Marius Jonker
- Born: 19 June 1968 (age 57) Kimberley, Northern Cape

Rugby union career

Refereeing career
- Years: Competition / Apps
- 2007: 2007 Rugby World Cup
- 2005–2014: Super Rugby
- 2005–2014: Currie Cup
- 2006: Pacific Nations Cup
- 2005: U-21 World Championship
- 2004: U-19 World Championship

= Marius Jonker =

Marius Jonker (born 19 June 1968 in Kimberley, Northern Cape) is a South African rugby union Television Match Official and former referee. He refereed at the 2007 Rugby World Cup in France, and regularly took charge of Super Rugby and Currie Cup matches. He also acted as a TMO at the 2019 Rugby World Cup in Japan, and will reprise this role at the 2023 Rugby World Cup in France.

==Career==

Jonker began playing rugby at school. After matriculating at Hoerskool Gert Maritz in Pietermaritzburg, he joined the South African police force and played rugby as a fly-half for Pietermaritzburg Police. He also gained diplomas in Human Resources and Labour Relations. In September 1994, he moved to Richards Bay to take up employment with Bell Equipment, and played rugby for North Coast Rhinos of Empangeni in Zululand. He then played for Richards Bay, where he was the captain of the first XV and the club captain.

His refereeing career began by chance in 2000 when the referee failed to turn up for a local game in Richards Bay and Jonker took his place.

In 2004, Jonker refereed at the Under-19 World Championship, which was held in South Africa, and had charge of the final, between France and New Zealand. The following year he made his debut in the Super 12 and Currie Cup and also officiated at the Under-21 World Championship in Argentina, where he refereed a semi-final.

In August 2005, he made his international debut when he was in charge of a Rugby World Cup qualifying match between Uganda and Zimbabwe in Kampala.
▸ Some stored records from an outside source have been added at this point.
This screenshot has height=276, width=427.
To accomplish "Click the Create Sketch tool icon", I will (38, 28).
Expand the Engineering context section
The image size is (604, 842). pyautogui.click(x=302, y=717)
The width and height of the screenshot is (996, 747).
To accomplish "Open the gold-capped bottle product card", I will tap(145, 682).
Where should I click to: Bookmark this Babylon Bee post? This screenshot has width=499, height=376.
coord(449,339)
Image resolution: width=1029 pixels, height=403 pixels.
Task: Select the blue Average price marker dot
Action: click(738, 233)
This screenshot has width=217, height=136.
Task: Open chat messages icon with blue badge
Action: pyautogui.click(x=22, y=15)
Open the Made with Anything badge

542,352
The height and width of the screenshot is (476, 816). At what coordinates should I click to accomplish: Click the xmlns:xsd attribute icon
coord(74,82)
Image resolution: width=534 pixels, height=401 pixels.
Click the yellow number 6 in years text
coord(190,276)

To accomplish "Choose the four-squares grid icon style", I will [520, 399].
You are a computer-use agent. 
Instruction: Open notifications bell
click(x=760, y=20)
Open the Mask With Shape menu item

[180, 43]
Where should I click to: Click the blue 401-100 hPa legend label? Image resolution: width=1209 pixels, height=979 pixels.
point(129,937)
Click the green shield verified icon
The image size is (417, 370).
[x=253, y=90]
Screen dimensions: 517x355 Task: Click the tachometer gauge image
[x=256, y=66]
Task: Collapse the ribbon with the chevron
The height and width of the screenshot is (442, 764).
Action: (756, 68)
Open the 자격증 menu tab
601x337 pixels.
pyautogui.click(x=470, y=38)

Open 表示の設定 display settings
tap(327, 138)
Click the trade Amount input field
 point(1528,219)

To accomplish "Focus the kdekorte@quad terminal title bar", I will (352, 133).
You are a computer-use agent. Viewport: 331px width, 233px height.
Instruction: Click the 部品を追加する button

In June 2006 he refereed the Pacific Nations Cup match between the Junior all Blacks and Samoa and the mid-year international between Fiji and Italy. In November he was the referee for the Autumn International between Ireland and Australia, which was the last game to be played at the old Lansdowne Road ground. In March 2007 he took charge of his first Six Nations match, the Calcutta Cup match between Scotland and England. A month later, despite having handled only seven internationals, Jonker was named as one of three 'debutants' (the others were Wayne Barnes of England and Nigel Owens of Wales) in the 12-man panel of referees for the pool stages of the 2007 Rugby World Cup; he refereed three games, including Scotland v New Zealand, and was one of the touch judges for the semi-final between England and France.

Jonker was placed third on merit in South Africa's 12-man panel of national referees in November 2008, behind Jonathan Kaplan and Mark Lawrence. Together they and fourth-placed Craig Joubert were included in a merit panel of nine referees chosen by SANZAR to handle the majority of matches in the 2009 Super 14 regardless of nationality; he became the first South African to referee as a non-neutral in South Africa when he had charge of the first-round match between the Bulls and the Queensland Reds in Pretoria on 14 February 2009.

In addition to his refereeing activities, Jonker is Security Manager for the Bell Group. He and his wife, Belinda, have two children, Rynhardt, a professional rugby player for the and , and Brenda.

Jonker retired from refereeing at the end of the 2014 season, with an international match between and the last one in which he refereed.

Jonker took on the role of Television Match Official at the 2019 Rugby World Cup in Japan.

In 2021 he officiated as the television match official of the British and Irish lions tour of 2021. The tourists were unhappy with this decision.

He will officiate as a television match official for the forthcoming 2023 Rugby World Cup.